TASKS AND EXERCISES:
1. Quote the sudden oak death page word for word, starting at the words "Phytophthora ramorum is" and ending after "have been confirmed.".
2. Summarize the page on sudden oak death in two sentences.

PAGE EXCERPT:
**********

Sudden Oak Death

Phytophthora ramorum is a fungus-like virus of plants that causes extensive damage and mortality to trees and other plants. The disease can not only effect the Oak family as the name would suggest but many more such as Beech, Spanish Chestnut, Everygreen Oak, Horse Chestnut and Larch. The disease can be dispersed by the movement of infected plants and plant products. The disease can also be dispersed by rain, mists and air currents. It is believed that the disease has come to Europe from Northern America during the 1990’s. In 2011 11 cases of the disease throughout woodlands in Ireland have been confirmed.

Symptons

On trees, symptoms include lesions – sometimes known as bleeding cankers – that exude fluid from infected bark, visible as a black liquid that can dry to a crust on the trunk. The inner bark under this bleeding area is usually discoloured and dying. Trees die when the lesions become extensive on the main trunk. Infection by P. ramorum on Larch can take two forms. Shoots and foliage can be affected, visible as wilted, withered shoot tips with blackened needles. The infected shoots shed their needles prematurely. Trees with branch dieback can have numerous resinous cankers on the branches and upper trunk. On other plants, it infects the leaves and shoots of ornamental shrubs such as rhododendron, viburnum, pieris and camellia. Othertypical symptoms include leaf-blackening, wilted shoots and die-back. On individual leaves, blackening of the leaf stalk usually extends into the leaf along the mid-vein, although blackening at the leaf tip can also occur. The progress of the disease can be so rapid that shoots wilt and the leaves hang down.

**********

DATA EXCERPT:

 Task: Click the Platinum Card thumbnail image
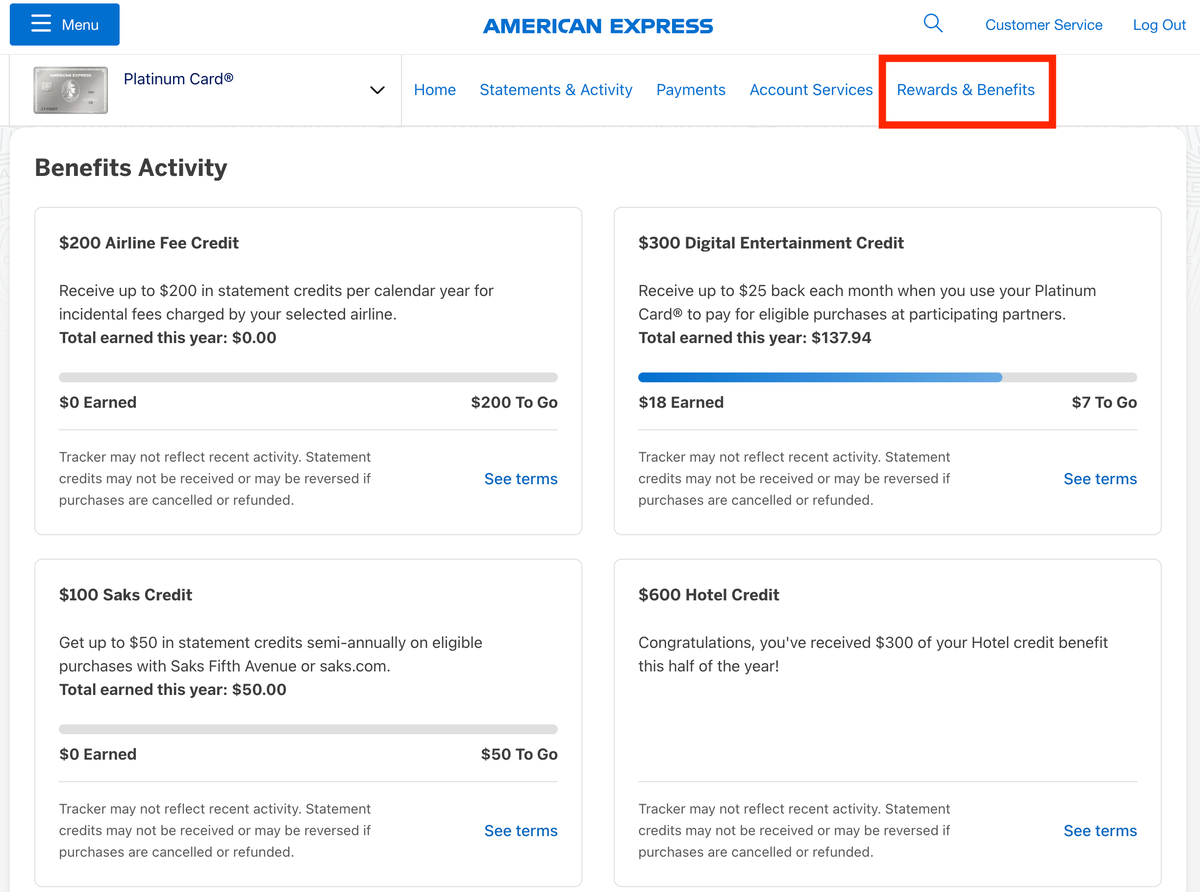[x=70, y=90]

**********

SOLUTIONS FOR EACH TASK:
1.
Phytophthora ramorum is a fungus-like virus of plants that causes extensive damage and mortality to trees and other plants. The disease can not only effect the Oak family as the name would suggest but many more such as Beech, Spanish Chestnut, Everygreen Oak, Horse Chestnut and Larch. The disease can be dispersed by the movement of infected plants and plant products. The disease can also be dispersed by rain, mists and air currents. It is believed that the disease has come to Europe from Northern America during the 1990’s. In 2011 11 cases of the disease throughout woodlands in Ireland have been confirmed.

2. Sudden oak death, caused by Phytophthora ramorum, damages and kills oaks and many other trees and plants. It spreads through infected plants and plant products as well as rain, mists and air currents, and on trees it produces bleeding cankers and wilted, blackened shoots and foliage.